Marines on the ground, drones in the air and many other sensors were connected over a “mesh” network of advanced radios that allowed each to see, seamlessly, what was happening elsewhere—a set-up that had already allowed the marines to run circles around much larger forces in previous exercises. The data they collected were processed both on the “edge” of the network, aboard small, rugged computers strapped to commando vehicles with bungee cables—and on distant cloud servers, where they had been sent by satellite. Command-and-control software monitored a designated area, decided which drones should fly where, identified objects on the ground and suggested which weapon to strike which target.
The results were impressive. It was apparent that StormCloud was the “world’s most advanced kill chain”, says an officer involved in the experiment, referring to a web of sensors (like drones) and weapons (like missiles) knitted together with digital networks and software to make sense of the data flowing to and fro. Even two years ago, he says, it was “miles ahead”, in terms of speed and reliability, of human officers in a conventional headquarters.

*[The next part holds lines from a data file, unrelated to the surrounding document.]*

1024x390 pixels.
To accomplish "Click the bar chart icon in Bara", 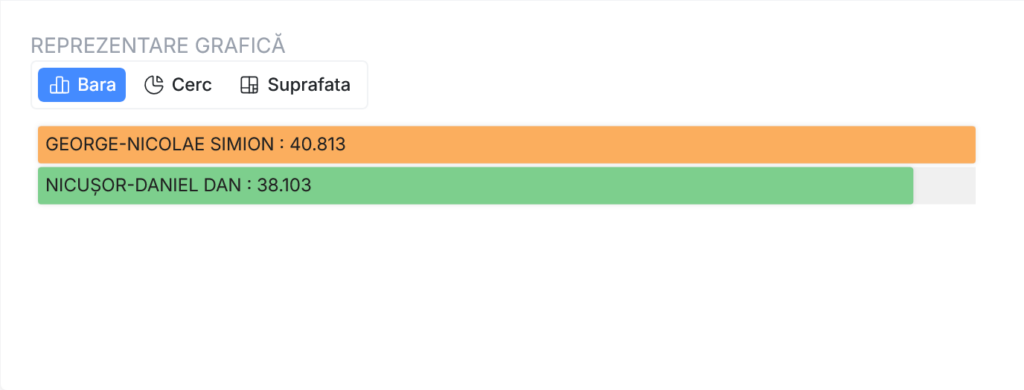I will click(59, 85).
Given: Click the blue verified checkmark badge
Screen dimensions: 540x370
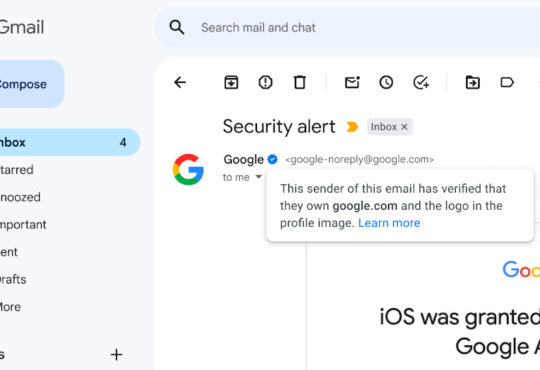Looking at the screenshot, I should pyautogui.click(x=272, y=159).
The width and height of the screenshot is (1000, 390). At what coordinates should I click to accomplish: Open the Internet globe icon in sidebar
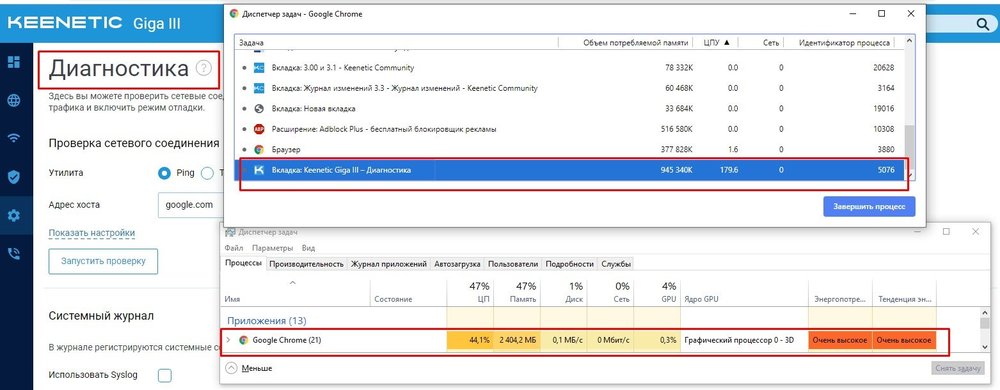(x=13, y=101)
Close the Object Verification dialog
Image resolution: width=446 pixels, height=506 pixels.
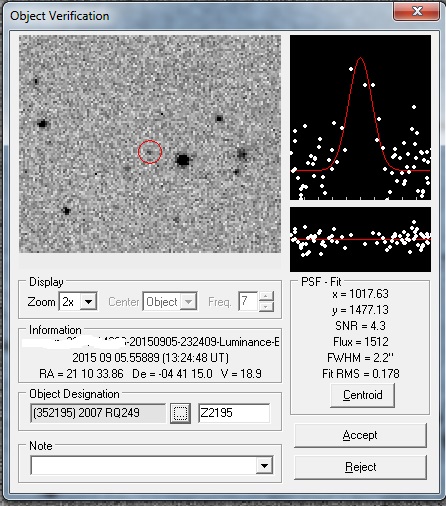(416, 12)
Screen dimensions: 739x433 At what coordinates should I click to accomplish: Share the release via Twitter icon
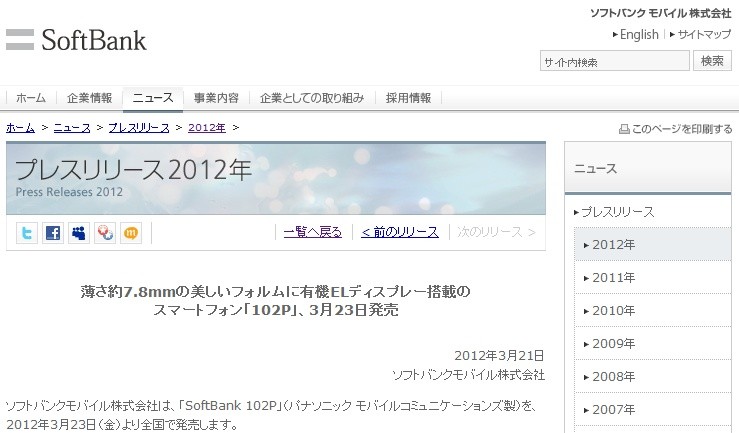point(27,233)
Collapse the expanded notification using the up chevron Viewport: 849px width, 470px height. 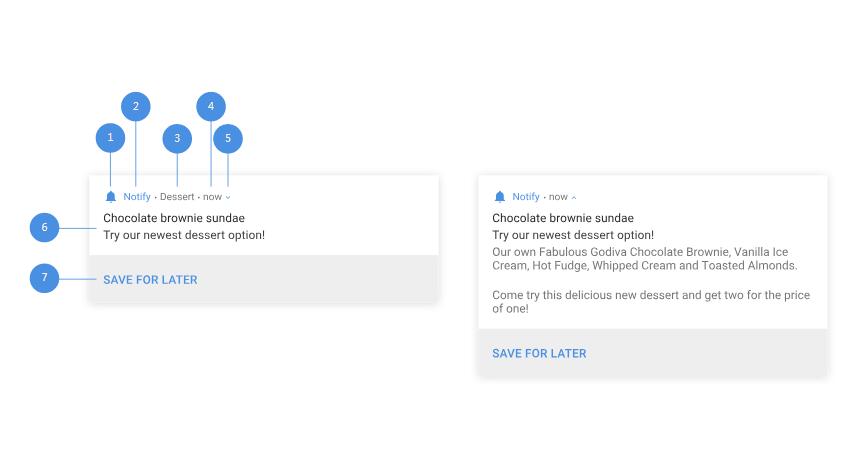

AI-enabled tools and weapons are not just being deployed in exercises. They are also in use on a growing scale in places like Gaza and Ukraine. Armed forces spy remarkable opportunities. They also fear being left behind by their adversaries. Spending is rising fast (see chart 1). But lawyers and ethicists worry that AI will make war faster, more opaque and less humane. The gap between the two groups is growing bigger, even as the prospect of a war between great powers looms larger.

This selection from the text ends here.